Your instructions =>
Output the data verbatim, minus the images.
Material provided Start Marker
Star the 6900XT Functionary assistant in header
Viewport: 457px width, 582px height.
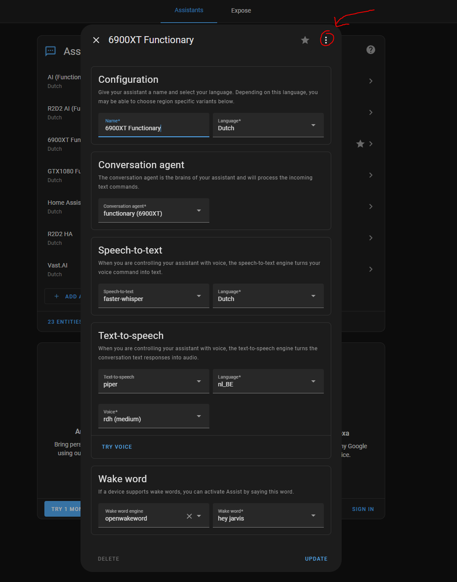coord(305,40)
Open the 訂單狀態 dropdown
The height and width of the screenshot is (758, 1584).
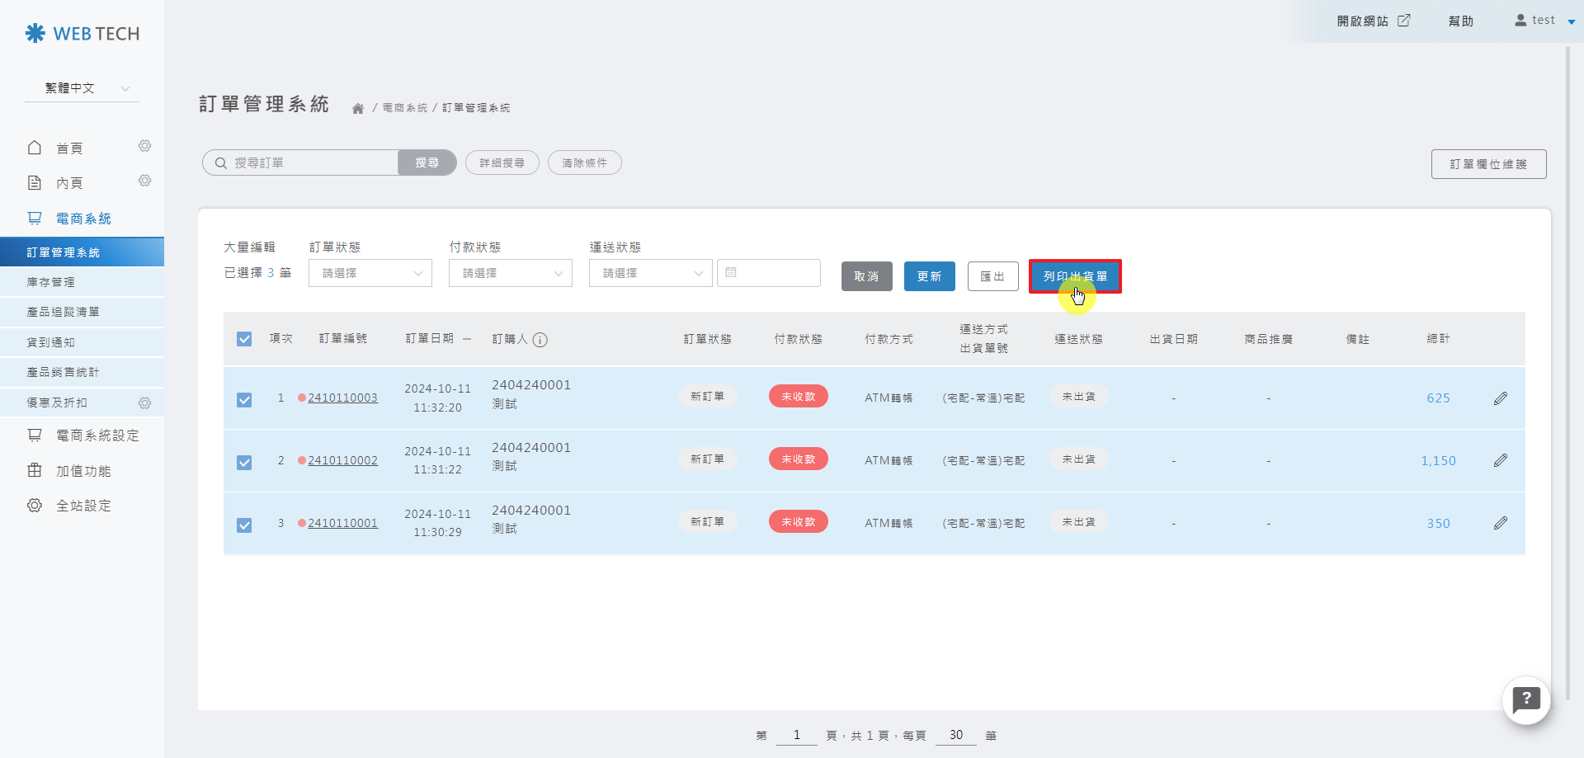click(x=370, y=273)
Material provided End Marker
Result of this exercise =>
Star the 6900XT Functionary assistant in header
Viewport: 457px width, 582px height.
coord(305,40)
Open the 訂單狀態 dropdown
The height and width of the screenshot is (758, 1584).
click(x=370, y=273)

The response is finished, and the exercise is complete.